[Stored dataset items]

────

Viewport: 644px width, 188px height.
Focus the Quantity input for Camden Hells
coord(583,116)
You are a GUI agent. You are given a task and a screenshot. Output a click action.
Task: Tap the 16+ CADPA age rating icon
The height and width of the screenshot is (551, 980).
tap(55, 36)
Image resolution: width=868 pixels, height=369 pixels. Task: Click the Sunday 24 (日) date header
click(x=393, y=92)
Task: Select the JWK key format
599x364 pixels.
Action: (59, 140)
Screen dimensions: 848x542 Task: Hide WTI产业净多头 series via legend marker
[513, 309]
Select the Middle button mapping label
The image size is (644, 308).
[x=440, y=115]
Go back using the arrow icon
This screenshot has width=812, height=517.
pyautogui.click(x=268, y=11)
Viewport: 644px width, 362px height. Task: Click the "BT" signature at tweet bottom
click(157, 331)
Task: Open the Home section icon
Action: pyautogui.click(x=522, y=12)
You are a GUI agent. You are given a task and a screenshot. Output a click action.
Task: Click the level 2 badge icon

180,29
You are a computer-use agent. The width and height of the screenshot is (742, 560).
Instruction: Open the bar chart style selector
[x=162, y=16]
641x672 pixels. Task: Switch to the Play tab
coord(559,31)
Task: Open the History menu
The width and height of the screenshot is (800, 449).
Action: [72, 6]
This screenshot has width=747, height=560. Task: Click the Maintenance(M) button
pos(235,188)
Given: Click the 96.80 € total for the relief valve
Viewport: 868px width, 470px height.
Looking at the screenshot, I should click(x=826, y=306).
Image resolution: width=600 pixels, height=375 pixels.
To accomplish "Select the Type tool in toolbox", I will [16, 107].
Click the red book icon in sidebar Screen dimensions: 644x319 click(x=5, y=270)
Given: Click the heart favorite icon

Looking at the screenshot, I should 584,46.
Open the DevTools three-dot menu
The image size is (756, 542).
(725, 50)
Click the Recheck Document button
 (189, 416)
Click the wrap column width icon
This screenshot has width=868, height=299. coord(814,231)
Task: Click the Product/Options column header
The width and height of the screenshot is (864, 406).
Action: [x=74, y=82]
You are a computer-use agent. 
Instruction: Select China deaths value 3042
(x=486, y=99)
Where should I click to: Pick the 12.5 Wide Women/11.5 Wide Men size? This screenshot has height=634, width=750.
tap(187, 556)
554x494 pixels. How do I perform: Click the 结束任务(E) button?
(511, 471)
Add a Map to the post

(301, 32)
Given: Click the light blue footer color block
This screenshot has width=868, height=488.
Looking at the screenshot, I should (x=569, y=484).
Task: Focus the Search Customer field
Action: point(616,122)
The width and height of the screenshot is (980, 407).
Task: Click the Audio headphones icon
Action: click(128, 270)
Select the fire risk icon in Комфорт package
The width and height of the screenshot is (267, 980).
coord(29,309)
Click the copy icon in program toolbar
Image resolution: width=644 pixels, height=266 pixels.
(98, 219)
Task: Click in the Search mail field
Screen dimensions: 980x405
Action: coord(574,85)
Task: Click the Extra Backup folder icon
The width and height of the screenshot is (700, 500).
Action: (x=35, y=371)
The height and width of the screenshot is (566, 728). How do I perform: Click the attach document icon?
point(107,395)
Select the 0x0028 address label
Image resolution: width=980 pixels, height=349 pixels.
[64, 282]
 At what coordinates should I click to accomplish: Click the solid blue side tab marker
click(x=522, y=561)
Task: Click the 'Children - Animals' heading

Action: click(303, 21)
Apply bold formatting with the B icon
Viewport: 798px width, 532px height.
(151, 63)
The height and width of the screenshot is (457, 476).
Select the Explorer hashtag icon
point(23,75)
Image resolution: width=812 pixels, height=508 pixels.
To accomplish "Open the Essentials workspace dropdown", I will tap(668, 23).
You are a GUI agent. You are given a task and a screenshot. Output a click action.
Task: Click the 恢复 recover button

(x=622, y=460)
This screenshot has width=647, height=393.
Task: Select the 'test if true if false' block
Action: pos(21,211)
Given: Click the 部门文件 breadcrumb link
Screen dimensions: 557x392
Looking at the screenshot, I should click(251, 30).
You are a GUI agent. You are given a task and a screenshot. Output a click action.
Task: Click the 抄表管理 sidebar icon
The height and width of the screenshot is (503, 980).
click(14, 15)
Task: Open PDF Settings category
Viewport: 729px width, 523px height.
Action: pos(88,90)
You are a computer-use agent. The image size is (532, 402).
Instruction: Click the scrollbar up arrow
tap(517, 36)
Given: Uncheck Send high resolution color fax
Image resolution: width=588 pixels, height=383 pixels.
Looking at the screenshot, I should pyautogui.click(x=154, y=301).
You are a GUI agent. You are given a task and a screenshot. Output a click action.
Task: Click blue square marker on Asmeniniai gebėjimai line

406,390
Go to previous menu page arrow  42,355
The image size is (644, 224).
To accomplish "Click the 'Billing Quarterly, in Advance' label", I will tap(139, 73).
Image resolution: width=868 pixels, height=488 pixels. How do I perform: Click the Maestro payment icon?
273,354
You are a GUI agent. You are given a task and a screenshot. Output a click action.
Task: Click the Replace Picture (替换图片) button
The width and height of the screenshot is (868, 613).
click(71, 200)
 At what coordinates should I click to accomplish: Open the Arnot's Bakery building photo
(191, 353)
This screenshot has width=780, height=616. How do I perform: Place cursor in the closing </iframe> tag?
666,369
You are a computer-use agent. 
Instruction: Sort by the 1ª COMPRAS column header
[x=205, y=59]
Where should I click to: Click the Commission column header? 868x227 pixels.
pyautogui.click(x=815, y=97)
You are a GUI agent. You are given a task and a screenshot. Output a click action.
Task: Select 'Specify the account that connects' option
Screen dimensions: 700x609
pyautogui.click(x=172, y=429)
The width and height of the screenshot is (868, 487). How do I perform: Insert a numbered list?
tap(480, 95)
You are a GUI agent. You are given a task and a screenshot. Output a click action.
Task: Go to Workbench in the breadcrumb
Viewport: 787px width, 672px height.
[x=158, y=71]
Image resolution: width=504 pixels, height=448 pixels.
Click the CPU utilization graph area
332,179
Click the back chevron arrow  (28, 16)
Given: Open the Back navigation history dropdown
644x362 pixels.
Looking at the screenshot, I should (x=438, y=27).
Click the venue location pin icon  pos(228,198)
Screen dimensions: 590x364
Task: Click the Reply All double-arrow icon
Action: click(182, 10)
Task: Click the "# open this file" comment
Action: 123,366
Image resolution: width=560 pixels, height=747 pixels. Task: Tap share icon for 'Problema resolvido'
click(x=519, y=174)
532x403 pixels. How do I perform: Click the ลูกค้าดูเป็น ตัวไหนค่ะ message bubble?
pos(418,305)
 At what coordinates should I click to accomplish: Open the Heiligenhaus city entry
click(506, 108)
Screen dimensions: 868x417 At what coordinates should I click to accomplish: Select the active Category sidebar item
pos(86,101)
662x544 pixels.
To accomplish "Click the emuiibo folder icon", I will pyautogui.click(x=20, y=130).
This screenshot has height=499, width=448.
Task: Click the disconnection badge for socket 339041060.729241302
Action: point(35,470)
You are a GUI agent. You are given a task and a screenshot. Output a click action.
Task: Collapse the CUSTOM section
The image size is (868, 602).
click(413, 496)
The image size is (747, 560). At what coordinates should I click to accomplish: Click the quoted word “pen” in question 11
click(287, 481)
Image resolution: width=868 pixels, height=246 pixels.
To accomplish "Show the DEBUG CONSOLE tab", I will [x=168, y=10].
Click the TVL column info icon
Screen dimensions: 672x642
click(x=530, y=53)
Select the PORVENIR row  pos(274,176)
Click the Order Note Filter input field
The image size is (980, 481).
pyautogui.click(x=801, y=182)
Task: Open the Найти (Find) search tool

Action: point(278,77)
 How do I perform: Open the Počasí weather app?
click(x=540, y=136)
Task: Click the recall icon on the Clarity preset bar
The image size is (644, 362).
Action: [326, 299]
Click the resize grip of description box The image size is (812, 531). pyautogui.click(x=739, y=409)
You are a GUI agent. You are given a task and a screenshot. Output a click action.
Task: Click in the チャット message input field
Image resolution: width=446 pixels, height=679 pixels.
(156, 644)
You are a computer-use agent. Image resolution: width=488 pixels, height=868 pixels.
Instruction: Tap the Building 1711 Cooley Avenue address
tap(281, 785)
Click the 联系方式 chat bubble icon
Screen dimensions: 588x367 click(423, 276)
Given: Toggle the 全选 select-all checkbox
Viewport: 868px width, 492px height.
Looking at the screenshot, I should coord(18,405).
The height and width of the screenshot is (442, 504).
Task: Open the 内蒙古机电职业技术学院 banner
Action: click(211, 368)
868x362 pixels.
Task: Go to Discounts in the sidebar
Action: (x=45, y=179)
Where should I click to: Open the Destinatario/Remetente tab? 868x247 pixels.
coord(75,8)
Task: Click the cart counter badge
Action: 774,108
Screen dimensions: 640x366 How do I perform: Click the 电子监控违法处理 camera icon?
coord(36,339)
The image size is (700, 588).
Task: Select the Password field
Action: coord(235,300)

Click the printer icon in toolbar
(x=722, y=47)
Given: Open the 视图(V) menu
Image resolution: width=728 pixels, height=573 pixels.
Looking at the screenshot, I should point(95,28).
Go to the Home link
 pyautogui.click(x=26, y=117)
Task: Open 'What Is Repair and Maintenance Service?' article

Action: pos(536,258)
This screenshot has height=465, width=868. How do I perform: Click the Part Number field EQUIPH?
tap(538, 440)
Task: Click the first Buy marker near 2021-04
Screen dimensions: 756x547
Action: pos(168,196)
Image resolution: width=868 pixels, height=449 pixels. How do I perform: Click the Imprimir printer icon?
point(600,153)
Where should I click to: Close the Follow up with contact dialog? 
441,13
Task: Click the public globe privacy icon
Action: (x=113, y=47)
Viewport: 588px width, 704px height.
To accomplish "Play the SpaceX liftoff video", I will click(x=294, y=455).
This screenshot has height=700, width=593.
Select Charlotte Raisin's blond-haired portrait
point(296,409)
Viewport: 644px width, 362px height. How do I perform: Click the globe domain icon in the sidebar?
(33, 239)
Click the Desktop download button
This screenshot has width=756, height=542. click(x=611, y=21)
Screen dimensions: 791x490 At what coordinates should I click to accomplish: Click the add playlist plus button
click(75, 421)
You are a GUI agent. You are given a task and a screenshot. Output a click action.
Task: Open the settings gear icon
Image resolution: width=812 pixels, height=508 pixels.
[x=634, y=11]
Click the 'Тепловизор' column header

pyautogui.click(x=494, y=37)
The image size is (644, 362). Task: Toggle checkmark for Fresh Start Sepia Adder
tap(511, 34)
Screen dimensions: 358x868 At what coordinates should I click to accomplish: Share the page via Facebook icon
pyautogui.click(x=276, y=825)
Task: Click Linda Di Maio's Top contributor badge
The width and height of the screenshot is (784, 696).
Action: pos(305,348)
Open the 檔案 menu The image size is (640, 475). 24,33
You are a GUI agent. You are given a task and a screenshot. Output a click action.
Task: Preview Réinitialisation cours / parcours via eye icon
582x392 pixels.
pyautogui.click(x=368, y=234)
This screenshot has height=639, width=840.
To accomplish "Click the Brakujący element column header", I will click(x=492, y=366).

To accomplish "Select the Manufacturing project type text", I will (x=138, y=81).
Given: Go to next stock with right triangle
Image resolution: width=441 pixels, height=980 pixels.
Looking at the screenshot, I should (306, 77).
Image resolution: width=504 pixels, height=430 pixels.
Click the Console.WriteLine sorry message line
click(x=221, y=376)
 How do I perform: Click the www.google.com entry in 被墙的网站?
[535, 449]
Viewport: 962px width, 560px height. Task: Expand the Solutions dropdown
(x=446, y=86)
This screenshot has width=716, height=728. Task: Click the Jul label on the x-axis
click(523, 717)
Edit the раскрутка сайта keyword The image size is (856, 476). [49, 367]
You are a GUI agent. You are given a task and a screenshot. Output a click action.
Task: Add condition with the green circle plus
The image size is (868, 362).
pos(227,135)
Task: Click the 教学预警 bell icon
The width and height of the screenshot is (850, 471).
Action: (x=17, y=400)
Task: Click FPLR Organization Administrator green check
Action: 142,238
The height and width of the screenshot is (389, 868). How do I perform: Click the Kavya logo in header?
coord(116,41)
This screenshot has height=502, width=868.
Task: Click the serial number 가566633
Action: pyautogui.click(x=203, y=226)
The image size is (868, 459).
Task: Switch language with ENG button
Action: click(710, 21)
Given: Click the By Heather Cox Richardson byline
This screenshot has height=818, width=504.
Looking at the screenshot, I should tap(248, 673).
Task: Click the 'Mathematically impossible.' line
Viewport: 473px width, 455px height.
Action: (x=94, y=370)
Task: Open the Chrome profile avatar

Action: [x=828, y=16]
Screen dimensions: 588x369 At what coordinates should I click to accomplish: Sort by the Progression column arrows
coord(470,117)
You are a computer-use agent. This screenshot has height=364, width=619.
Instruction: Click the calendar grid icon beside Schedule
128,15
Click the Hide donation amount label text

────

*Aim of the exercise*: Please list every line of the records that contains "color".

*Exercise answer*:
Given: Click the light blue footer color block
Given: Uncheck Send high resolution color fax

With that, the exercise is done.